_Activity_
After finding the line with "You are a GUI" in the entries below, retype exactly each line from there through the line with "Task: Switch to the Single mixer view", including that final line.

_Material for this exercise_

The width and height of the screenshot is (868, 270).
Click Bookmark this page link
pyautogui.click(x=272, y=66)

* * *

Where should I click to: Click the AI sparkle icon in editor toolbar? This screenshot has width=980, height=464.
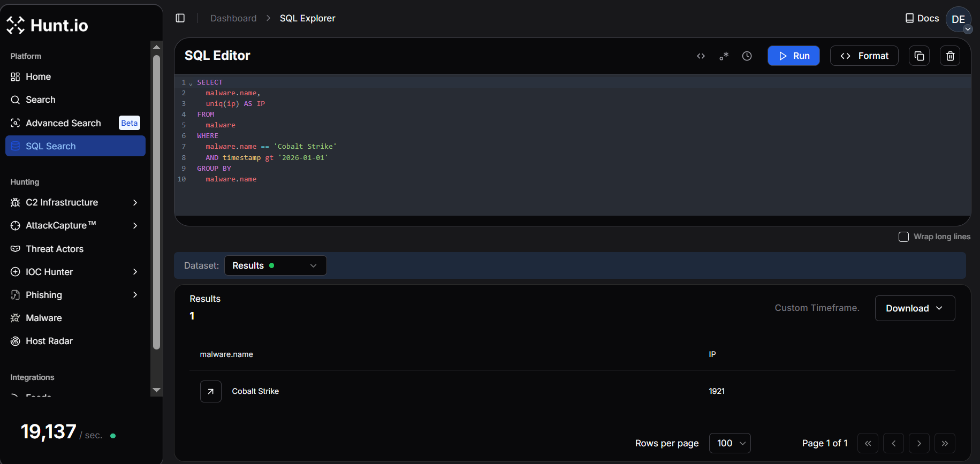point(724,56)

==

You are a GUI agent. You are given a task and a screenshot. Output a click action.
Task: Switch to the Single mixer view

_Response box_
You are a GUI agent. You are given a task and a screenshot. Output a click action.
Task: Switch to the Single mixer view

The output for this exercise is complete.